Il film imperdibile stasera in tv: LA MIA VIA di Leo McCarey (martedì 3 agosto 2021)

La mia via (Going My Way), un film di Leo McCarey, 1944. Tv 2000, ore 20:54, martedì 3 agosto 2021.
“Vincitore di tre premi Oscar e autore che ha lasciato un’impronta indelebile, tanto sul cinema comico (Laurel & Hardy, Marx Brothers, Harold Lloyd) quanto nella grande stagione della commedia (Cary Grant, Charles Laughton, Bing Crosby)”: così il Locarno Festival 2017 introduceva la restrospettiva dedicata in quell’edizione a Leo McCarey. Uno dei nomi, dire uno dei grandi artigiani sarebbe una diminutio, un non riconoscerne pienamente l’eclettismo per relegarlo nella schiera dei mestieranti e basta, che semplicemente fecero la Hollywood classica, niente di più niente di meno. Ovvero moltissimo.

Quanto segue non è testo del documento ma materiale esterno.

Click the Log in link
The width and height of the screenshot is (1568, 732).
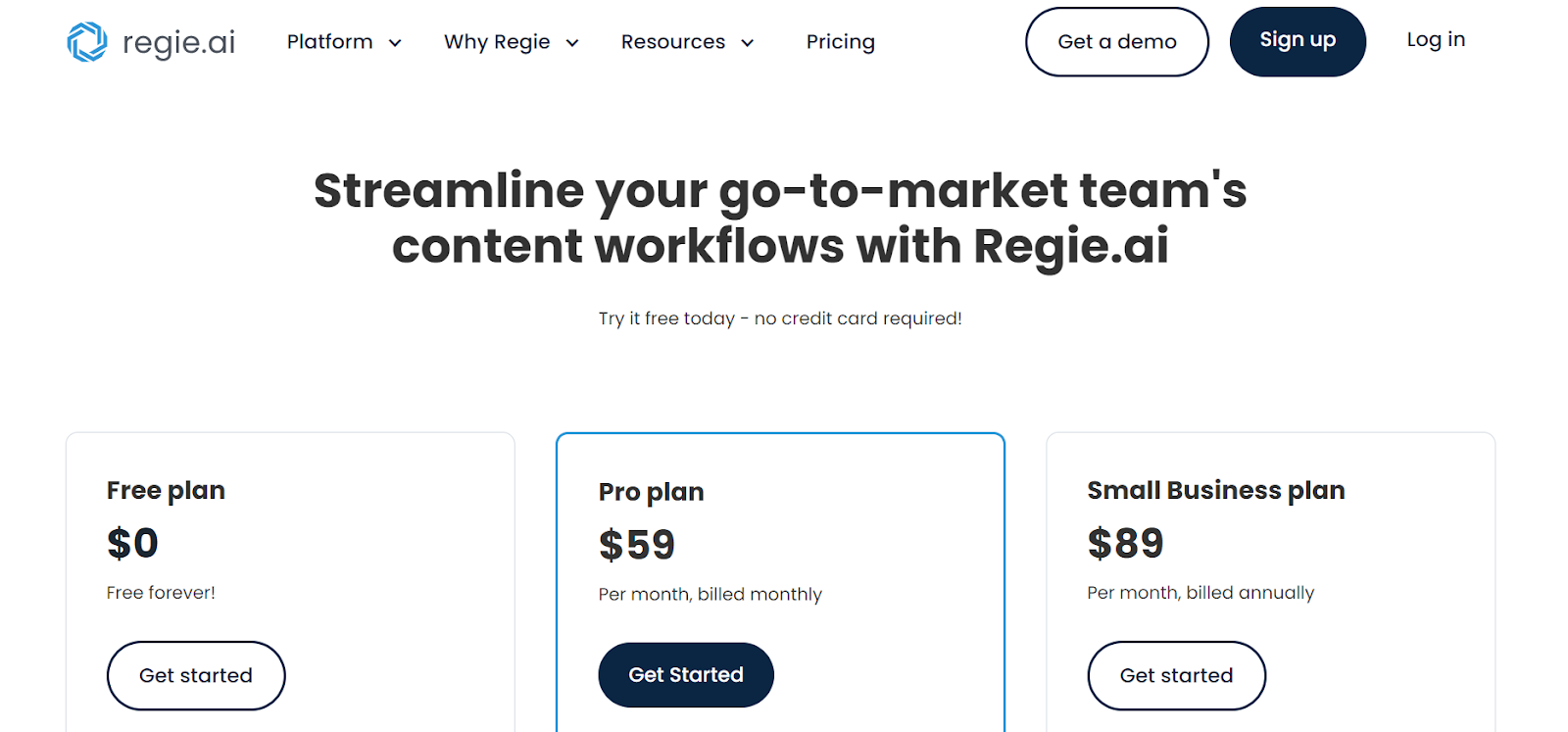point(1435,39)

Stasera Tv 2000 manda in onda uno dei suoi lavori di McCarey più amati dal pubblico americano, vincitore di qualcosa come sette Oscar compresi quello per la regia, per il miglior film, per il migliore protagonista (Bing Crosby). Per dire di quale posto occupi negli annali. Certo, a leggere le sinossi verrebbe da dire: un film edificante da sala parrocchiale (e qualche maligno direbbe che Tv 2000 che lo trasmette, canale ufficiale della Cei, altro non è che la prosecuzione su altri mezzi, quelli televisivi, di quelle sale gloriose, molte delle quali peraltro ancora in felice attività, ad esempio a Milano). Figuriamoci: la storia di un giovane prete cattolico che da St. Louis viene trasferito nella parocchia di San Domenica a New York, distretto di fedeli soprattutto irlandesi, ma non solo. Cronache quotidiane di un uomo che, mosso dall’entusiasmo, dalla fede, da un’innata visione positiva dell’esistenza, supera ogmi ostacolo e riesce a togliere un po’ di polvere alla tradizionale attività pastorali andando anche oltre certi pregiudizi delle gerarchie. Con un approccio soridente, energico, poco convenzionale – il nostro giovane prete sa anche cantare: assai bene trattandosi di Bing Crosby – e, ebbene sì, inclusivo (massima indulgenza verso peccatori e pecorelle smarrite) ridarà slancio alla parrocchia, pur dovendo fare i conti con la diversa concezione del mondo e della missione sacerdotale del suo anziano predecessore. Dimenticare il presunto lato edificante, concentrarsi se mai sulla perfezione santa e insieme diabolica del meccanismo spettacolare hollywoodiano, sceneggiatura di ferro, regia che non si fa notare e non si sovrappone mai al racconto, interpreti in stato di grazia. E concentrarsi su come Hollywood già nella sua era classica fosse attenta alle tante varianti e declinazioni del melting plot americano, come qui dove si va a esplorare il microcosmo cattolico-irlandese (in un paese e in anni nei quali i pregiudizi anticattolici erano diffusissimi, soprattutto negli stati del Sud). La storia del cinema hollywoodiano è anche una mappatura (involontaria) dei luoghi, dei popoli, delle storie che hanno contribuito alla costruzione, alla nascita e al consolidarsi come grande potenza di una nazione (lo so: questo è sguardo storico e sociologico applicato al cinema che farà inorridire i puristi dello specifico filmico e della forma). Ci sarà un sequel nel 1945, Le campane di Santa Maria, con Ingrid Bergman e di altrettanto successo.